▶ **GOAL**:
Set out every line of the items below as a Markdown table with the columns "No." and "Line", numbering each row and leaving out blank lines.

▶ **DATA PROVIDED**:
========

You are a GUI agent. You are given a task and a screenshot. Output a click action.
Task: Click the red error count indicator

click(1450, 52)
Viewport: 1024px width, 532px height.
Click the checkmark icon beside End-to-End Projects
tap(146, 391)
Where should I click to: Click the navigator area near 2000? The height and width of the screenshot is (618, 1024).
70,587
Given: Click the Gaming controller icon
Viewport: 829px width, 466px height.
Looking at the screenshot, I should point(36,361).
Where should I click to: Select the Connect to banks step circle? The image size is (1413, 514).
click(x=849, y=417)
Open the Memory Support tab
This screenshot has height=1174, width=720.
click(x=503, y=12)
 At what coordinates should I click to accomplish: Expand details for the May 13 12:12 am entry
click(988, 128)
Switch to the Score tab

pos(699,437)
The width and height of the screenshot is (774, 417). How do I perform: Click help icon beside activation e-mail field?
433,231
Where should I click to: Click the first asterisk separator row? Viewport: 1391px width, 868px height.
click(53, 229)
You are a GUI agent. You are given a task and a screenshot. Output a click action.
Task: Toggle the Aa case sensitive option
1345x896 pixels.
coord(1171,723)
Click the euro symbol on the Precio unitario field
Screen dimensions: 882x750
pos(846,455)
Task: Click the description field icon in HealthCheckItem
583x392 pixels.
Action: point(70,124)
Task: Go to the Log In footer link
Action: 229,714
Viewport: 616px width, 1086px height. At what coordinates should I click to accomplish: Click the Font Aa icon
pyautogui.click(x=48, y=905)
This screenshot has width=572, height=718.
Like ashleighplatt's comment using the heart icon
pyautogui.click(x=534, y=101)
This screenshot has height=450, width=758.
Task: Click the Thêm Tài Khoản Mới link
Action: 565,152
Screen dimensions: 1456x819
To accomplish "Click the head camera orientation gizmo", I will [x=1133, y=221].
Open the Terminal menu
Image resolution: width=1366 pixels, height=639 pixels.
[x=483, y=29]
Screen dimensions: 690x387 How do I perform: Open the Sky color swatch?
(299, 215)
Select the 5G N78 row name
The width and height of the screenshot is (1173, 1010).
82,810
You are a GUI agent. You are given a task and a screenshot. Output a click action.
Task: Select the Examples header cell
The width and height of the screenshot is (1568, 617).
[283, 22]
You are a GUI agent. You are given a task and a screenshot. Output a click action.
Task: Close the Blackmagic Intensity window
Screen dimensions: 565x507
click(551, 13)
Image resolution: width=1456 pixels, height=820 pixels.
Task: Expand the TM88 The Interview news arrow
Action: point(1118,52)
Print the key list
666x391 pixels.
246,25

========

▶ **EXPECTED OUTPUT**:
| No. | Line |
|---|---|
| 1 | You are a GUI agent. You are given a task and a screenshot. Output a click action. |
| 2 | Task: Click the red error count indicator |
| 3 | click(1450, 52) |
| 4 | Viewport: 1024px width, 532px height. |
| 5 | Click the checkmark icon beside End-to-End Projects |
| 6 | tap(146, 391) |
| 7 | Where should I click to: Click the navigator area near 2000? The height and width of the screenshot is (618, 1024). |
| 8 | 70,587 |
| 9 | Given: Click the Gaming controller icon |
| 10 | Viewport: 829px width, 466px height. |
| 11 | Looking at the screenshot, I should point(36,361). |
| 12 | Where should I click to: Select the Connect to banks step circle? The image size is (1413, 514). |
| 13 | click(x=849, y=417) |
| 14 | Open the Memory Support tab |
| 15 | This screenshot has height=1174, width=720. |
| 16 | click(x=503, y=12) |
| 17 |  At what coordinates should I click to accomplish: Expand details for the May 13 12:12 am entry |
| 18 | click(988, 128) |
| 19 | Switch to the Score tab |
| 20 | pos(699,437) |
| 21 | The width and height of the screenshot is (774, 417). How do I perform: Click help icon beside activation e-mail field? |
| 22 | 433,231 |
| 23 | Where should I click to: Click the first asterisk separator row? Viewport: 1391px width, 868px height. |
| 24 | click(53, 229) |
| 25 | You are a GUI agent. You are given a task and a screenshot. Output a click action. |
| 26 | Task: Toggle the Aa case sensitive option |
| 27 | 1345x896 pixels. |
| 28 | coord(1171,723) |
| 29 | Click the euro symbol on the Precio unitario field |
| 30 | Screen dimensions: 882x750 |
| 31 | pos(846,455) |
| 32 | Task: Click the description field icon in HealthCheckItem |
| 33 | 583x392 pixels. |
| 34 | Action: point(70,124) |
| 35 | Task: Go to the Log In footer link |
| 36 | Action: 229,714 |
| 37 | Viewport: 616px width, 1086px height. At what coordinates should I click to accomplish: Click the Font Aa icon |
| 38 | pyautogui.click(x=48, y=905) |
| 39 | This screenshot has width=572, height=718. |
| 40 | Like ashleighplatt's comment using the heart icon |
| 41 | pyautogui.click(x=534, y=101) |
| 42 | This screenshot has height=450, width=758. |
| 43 | Task: Click the Thêm Tài Khoản Mới link |
| 44 | Action: 565,152 |
| 45 | Screen dimensions: 1456x819 |
| 46 | To accomplish "Click the head camera orientation gizmo", I will [x=1133, y=221]. |
| 47 | Open the Terminal menu |
| 48 | Image resolution: width=1366 pixels, height=639 pixels. |
| 49 | [x=483, y=29] |
| 50 | Screen dimensions: 690x387 How do I perform: Open the Sky color swatch? |
| 51 | (299, 215) |
| 52 | Select the 5G N78 row name |
| 53 | The width and height of the screenshot is (1173, 1010). |
| 54 | 82,810 |
| 55 | You are a GUI agent. You are given a task and a screenshot. Output a click action. |
| 56 | Task: Select the Examples header cell |
| 57 | The width and height of the screenshot is (1568, 617). |
| 58 | [283, 22] |
| 59 | You are a GUI agent. You are given a task and a screenshot. Output a click action. |
| 60 | Task: Close the Blackmagic Intensity window |
| 61 | Screen dimensions: 565x507 |
| 62 | click(551, 13) |
| 63 | Image resolution: width=1456 pixels, height=820 pixels. |
| 64 | Task: Expand the TM88 The Interview news arrow |
| 65 | Action: point(1118,52) |
| 66 | Print the key list |
| 67 | 666x391 pixels. |
| 68 | 246,25 |